Mais le Tafilalet, structuré autour de la ville d’Errachidia, est un ensemble spatio-économique qui présente l’image d’un paradoxe saisissant. Des potentialités et des atouts certains mais aussi des contraintes et des défis qui nous imposent une vision claire, une stratégie réfléchie et surtout une approche multisectorielle.
En effet, la province d’Errachidia occupe 80% de l’espace régional, mais seulement 25% de la population au niveau de la région. Ce déséquilibre interpelle surtout que tous les efforts consentis par les pouvoirs publiques au niveau de l’électrification, de l’approvisionnement en eau potable et du désenclavement n’ont pu fixer la population.130.000 habitants en moins selon le dernier recensement.

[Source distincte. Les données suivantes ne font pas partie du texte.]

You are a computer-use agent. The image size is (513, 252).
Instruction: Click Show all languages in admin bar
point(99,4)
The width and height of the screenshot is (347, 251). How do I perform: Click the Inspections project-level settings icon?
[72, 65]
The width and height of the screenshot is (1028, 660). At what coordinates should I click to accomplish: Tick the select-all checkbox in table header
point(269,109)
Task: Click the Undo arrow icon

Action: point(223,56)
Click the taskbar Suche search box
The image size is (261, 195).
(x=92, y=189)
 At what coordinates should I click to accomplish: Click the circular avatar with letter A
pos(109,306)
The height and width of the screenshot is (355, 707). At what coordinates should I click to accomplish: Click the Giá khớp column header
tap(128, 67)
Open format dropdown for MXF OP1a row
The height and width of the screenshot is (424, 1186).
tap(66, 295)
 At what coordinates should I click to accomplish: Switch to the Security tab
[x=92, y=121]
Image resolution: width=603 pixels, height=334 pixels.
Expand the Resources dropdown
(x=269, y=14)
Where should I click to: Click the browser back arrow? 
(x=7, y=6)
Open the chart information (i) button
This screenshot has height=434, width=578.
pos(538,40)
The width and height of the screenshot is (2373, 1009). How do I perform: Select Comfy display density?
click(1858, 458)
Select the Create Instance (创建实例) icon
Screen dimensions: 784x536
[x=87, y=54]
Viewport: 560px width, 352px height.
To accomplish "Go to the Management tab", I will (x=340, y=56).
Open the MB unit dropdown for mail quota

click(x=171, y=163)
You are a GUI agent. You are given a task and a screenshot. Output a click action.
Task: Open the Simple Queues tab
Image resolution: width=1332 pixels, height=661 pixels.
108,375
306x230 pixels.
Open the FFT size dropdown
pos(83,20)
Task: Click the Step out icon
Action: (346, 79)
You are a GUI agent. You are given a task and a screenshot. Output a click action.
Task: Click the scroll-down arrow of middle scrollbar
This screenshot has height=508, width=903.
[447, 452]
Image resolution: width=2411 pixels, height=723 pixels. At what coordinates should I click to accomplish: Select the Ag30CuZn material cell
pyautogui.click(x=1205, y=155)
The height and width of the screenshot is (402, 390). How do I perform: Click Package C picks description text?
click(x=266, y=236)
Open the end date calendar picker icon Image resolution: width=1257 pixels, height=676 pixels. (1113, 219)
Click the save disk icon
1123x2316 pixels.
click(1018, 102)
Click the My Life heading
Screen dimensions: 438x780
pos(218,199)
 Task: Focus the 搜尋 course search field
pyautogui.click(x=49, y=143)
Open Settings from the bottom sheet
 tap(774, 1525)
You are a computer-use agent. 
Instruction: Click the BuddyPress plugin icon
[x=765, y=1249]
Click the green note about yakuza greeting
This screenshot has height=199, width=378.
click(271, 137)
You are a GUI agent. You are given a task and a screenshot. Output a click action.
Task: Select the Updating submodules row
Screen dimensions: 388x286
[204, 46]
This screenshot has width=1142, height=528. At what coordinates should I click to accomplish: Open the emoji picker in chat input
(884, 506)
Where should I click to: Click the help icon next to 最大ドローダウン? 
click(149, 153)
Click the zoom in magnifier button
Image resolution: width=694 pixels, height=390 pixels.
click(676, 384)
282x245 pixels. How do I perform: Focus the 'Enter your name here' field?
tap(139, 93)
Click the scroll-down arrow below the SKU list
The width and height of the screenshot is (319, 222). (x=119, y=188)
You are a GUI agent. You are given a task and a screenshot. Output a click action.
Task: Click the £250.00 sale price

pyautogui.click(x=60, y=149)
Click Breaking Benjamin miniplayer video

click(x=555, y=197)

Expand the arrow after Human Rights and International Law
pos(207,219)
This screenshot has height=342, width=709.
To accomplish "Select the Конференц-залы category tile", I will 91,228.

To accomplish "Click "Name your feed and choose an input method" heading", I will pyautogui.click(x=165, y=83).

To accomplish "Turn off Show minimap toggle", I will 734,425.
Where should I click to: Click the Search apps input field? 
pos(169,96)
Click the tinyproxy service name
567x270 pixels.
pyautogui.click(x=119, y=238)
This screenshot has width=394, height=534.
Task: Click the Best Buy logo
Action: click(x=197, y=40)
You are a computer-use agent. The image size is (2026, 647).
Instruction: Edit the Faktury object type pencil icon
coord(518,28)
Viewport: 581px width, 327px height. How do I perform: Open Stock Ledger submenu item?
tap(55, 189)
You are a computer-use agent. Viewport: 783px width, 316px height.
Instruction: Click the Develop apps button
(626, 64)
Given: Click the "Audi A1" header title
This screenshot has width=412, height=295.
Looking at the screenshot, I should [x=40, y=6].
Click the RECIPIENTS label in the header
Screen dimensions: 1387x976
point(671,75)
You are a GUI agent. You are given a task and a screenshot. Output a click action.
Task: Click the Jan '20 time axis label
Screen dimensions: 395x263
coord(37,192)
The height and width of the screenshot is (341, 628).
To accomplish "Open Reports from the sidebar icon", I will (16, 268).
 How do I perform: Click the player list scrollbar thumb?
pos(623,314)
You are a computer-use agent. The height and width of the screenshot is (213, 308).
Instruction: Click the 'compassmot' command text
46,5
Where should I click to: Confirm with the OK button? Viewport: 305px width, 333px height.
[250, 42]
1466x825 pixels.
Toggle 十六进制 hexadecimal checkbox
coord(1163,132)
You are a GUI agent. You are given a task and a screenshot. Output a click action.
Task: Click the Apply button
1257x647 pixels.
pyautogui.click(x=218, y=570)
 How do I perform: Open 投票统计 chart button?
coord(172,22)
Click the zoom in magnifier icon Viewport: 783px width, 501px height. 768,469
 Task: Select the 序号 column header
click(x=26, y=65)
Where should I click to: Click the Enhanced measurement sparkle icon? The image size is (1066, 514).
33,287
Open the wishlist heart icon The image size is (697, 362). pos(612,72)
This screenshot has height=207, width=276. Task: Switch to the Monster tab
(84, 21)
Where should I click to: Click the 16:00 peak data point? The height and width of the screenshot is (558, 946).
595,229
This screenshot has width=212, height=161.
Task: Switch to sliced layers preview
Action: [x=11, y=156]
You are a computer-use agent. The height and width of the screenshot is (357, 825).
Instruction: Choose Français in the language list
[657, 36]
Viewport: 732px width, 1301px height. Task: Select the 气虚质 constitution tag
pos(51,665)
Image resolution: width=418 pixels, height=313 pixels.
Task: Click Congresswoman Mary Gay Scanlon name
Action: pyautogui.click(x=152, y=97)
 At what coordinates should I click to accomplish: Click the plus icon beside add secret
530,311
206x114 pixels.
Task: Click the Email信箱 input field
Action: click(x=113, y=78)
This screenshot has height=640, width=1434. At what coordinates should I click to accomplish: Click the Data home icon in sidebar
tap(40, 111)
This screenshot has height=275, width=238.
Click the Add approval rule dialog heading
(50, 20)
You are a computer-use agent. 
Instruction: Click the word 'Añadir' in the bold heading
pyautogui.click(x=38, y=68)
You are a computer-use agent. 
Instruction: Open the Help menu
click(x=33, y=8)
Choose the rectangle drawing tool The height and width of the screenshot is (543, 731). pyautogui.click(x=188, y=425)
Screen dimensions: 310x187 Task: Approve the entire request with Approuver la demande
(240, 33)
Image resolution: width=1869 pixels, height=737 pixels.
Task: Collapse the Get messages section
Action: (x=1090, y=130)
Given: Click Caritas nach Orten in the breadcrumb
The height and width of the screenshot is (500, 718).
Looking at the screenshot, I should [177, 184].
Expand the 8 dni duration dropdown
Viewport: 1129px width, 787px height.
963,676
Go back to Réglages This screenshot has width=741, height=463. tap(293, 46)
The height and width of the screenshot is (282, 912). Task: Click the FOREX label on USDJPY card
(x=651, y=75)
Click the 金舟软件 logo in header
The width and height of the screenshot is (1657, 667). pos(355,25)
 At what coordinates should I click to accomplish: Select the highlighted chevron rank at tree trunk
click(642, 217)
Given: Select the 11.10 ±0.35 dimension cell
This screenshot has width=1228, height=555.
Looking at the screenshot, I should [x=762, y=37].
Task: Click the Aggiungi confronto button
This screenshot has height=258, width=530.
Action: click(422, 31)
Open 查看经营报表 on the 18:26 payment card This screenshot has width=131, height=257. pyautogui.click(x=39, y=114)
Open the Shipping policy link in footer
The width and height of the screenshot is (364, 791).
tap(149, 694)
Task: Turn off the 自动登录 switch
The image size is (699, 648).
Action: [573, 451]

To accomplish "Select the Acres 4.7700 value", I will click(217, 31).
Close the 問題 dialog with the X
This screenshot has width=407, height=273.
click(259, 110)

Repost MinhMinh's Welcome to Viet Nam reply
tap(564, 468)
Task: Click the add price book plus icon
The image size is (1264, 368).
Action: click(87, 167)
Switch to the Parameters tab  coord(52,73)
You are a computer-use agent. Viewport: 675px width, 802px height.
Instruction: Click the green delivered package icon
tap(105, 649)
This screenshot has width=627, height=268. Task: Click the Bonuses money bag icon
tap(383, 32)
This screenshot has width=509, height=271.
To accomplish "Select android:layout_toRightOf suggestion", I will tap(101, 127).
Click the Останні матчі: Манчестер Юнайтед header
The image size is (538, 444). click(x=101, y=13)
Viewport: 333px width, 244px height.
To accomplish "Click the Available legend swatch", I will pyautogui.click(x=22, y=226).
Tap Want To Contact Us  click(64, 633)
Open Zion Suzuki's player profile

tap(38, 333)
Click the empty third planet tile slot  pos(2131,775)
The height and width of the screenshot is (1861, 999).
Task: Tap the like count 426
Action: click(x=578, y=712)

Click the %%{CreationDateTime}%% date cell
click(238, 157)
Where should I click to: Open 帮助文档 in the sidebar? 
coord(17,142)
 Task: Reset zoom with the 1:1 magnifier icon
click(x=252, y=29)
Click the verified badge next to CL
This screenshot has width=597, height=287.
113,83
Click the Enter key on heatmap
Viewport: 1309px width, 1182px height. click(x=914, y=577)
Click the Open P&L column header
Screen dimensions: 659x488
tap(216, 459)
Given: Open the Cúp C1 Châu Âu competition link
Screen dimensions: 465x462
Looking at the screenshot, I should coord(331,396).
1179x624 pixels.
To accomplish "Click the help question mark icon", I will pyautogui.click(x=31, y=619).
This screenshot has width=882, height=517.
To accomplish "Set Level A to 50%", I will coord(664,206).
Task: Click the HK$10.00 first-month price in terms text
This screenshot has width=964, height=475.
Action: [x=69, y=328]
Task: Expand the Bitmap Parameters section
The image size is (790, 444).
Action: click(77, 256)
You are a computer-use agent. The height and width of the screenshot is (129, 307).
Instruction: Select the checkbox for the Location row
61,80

Berceau de la dynastie Alaouite, la province d’Errachidia dispose d’un grand potentiel touristique vue la diversité des données naturelles, la richesse de de son patrimoine historique et culturel et l’authenticité de ses traditions ancestrales. Considéré comme le plus grand oasis du Maroc, il conserve encore l’héritage de l’ancienne Sijilmassa fondée au VIII° siècle et qui fut la capitale commerciale et culturelle du pays situé entre l’Afrique noire, l’Afrique du Nord
L’Europe et l’Orient .La palmeraie du Ziz qui s’étent sur plus de 150 km est un patrimoine universel, les kasbahs n’ont rien à envier à celles de Ouarzazat , les dunes de sables de Merzouga, à 40 Km de Rissani sont mondialement connus pour la beauté du site et certaines vertus thérapeutiques et les ksours , comme ksar El Fida qui abrité le festival de la musique du désert, sont d’une valeur inestimable.
Par ailleurs les conditions pédo-climatiques de la zone agro-écologique de Tafilalet font de cet espace l’un des réservoirs du palmier dattier les plus riches dans le monde.
Le Tafilalet abrite aussi les principaux gisements miniers de la région. Si le secteur présente plusieurs atouts dont la valorisation est susceptible de lui assurer une vraie relance, il reste handicapé par un monopole de l’Etat qui ne facilite pas son émergence.
Force est de reconnaître que les pouvoirs publics ont consentis de grands efforts en équipement. Un programme énorme de désenclavement de la province vers Ouarzazate, Beni Mellal, Meknès et Oujda en aménageant et en élargissant des routes a été réalisé, l’Aéroport Moulay Ali Cherif est fonctionnel malgré certaines contraintes, le taux d’électrification rurale est de 94 % , soit le meilleur sur le plan national, et celui de l’approvisionnement en eau potable est de 84%. Pourtant ces efforts n’ont pas pu endiguer la problématique de l’exode rural qui risque d’accentuer la désertification de cette zone tout en posant plusieurs problèmes dans la périphérie des villes, notamment Meknès.
Pour une province qui possède 444 km de frontières avec l’Algérie, les défis sont énormes et demandent l’implication de tout le monde pour les relever.
Le méga concert de Michel Jarre, le festival des musiques du desert et d’autres initiatives louables des amoureux du desert ont certes permis de dépasser la vision classique d’espace de désolation et de déclencher certaines dynamiques, mais ces actions n’ont pu produire un changement qui s’inscrit dans la durée et qui puisse assurer leur perrenisation et un apact conséquent sur le développement socio-culturel de la région.
Il faudrait donc pour le Tafilalet, un engagement volontariste des pouvoirs publics pour accompagner l’effort consenti par la province dernièrement dans le cadre de l’Initiative Nationale pour le Développement Humain ( INDH) afin de relever les défis et fixer une population, fière d’ailleurs de sa région, dans ses ksours.